In Schuler's case, Black began his reconnaissance several days
before the actual operation with a technique known as functional
magnetic resonance imaging. As in conventional MRI, the patient
lies inside a chamber while a powerful electromagnet creates
X-ray-like pictures of the inside of the brain. In this case,
though, the pictures are taken as the patient deliberately
performs actions such as moving limbs, speaking or doing mental
tasks. With each action, the blood flows to whatever part of the
brain is in use at that moment and "lights up" the relevant
areas on the MRI picture.
The result is a detailed image of where eloquent brain tissue is
located (it is slightly different in each patient). If there is
a safe corridor into the tumor and if the cancer does not
contain vital brain tissue, it is O.K. to operate. So far, Black
has used functional MRI for surgical planning on 30 patients.
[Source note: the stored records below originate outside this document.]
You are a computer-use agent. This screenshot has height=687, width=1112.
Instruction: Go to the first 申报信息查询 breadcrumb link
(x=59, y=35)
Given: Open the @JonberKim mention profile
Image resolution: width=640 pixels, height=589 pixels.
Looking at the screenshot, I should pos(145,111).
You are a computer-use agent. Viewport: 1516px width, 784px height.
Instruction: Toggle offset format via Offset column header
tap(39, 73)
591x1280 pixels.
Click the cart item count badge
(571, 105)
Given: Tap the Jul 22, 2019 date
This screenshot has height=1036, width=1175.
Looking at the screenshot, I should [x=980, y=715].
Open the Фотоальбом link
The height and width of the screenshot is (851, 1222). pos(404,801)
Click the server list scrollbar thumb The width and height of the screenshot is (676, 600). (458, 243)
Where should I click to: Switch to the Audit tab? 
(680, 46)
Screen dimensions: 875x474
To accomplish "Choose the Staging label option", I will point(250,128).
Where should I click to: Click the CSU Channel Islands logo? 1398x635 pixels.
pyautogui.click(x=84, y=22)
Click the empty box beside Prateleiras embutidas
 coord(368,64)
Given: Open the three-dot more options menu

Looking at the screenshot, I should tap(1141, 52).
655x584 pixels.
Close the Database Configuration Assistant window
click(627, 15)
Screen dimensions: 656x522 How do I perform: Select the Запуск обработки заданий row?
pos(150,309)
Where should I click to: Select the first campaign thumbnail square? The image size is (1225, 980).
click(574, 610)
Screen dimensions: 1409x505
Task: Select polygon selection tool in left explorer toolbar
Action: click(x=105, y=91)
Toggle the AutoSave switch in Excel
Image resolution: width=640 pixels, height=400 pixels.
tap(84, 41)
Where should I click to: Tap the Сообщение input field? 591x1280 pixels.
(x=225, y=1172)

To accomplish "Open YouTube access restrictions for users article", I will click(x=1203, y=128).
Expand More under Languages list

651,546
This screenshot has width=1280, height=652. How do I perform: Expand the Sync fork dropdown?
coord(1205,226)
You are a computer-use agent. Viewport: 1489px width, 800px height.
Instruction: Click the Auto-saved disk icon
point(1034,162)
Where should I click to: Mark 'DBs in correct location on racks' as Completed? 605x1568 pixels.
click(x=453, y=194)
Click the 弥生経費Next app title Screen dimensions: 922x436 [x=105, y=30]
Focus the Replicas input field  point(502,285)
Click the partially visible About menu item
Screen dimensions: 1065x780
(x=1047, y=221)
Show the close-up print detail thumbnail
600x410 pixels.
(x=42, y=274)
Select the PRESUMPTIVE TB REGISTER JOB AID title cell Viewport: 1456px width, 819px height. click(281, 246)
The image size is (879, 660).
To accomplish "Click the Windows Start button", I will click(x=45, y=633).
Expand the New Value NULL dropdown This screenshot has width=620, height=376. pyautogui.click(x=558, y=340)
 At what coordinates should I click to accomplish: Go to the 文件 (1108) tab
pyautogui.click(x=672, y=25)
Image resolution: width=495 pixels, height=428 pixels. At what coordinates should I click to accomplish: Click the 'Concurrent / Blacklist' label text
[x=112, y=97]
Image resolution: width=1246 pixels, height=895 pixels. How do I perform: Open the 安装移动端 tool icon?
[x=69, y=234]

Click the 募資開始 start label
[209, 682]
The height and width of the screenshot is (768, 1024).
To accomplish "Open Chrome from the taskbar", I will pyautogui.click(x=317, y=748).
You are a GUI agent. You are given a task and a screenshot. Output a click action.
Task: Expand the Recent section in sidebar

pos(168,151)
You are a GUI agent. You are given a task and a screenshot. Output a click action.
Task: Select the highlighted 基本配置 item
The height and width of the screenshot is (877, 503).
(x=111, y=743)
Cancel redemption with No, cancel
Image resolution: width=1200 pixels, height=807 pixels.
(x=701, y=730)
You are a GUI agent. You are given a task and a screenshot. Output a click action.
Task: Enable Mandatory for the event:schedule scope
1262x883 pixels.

"If the MRI said it was safe to remove the tumor," he says,
"none of those patients turned out to have deficits
postoperatively."
When he first began using it, standard MRI could make only
two-dimensional images of the brain. A couple of years ago,
however, the fda approved a 3-D version in which a computer
combines up to 50 separate slices to create a single image of
brain and tumor; the surgeon can view the tumor from any angle
to plan the surgery in minute detail. Not only that-- when the
neurosurgeon touches any point on the head with the tip of a
penlike device called a stereotactic wand, a marker appears at
the corresponding spot on the MRI image, displayed on a nearby
screen. "In theory," Black says, "you can follow the dotted
lines and just cut the tumor right out."
You could, that is, if the brain stayed put, but drugs used to
prevent swelling can cause it to shrink slightly. Besides, the
brain has a consistency something like that of Jell-O; when
tissue is cut, things can shift. So for a last survey of the
terrain before removing the tumor, Black uses techniques called
somatosensory-evoked potentials and direct stimulation to check
on the boundaries between tumor and eloquent brain.
The techniques are like two sides of a coin. In the first, Black
applies a mild electric current to a part of the body--the
wrist, for example--and then touches electrodes to exposed brain
areas. It is like an electrician testing a circuit: wherever he
picks up current, he knows he has a live connection, indicating
that the tumor is entwined with eloquent brain and cannot just
be cut out. Otherwise, he is touching inert tumor tissue.
Conversely, with direct stimulation, Black applies the current
to the tumor and sees if the body twitches in response.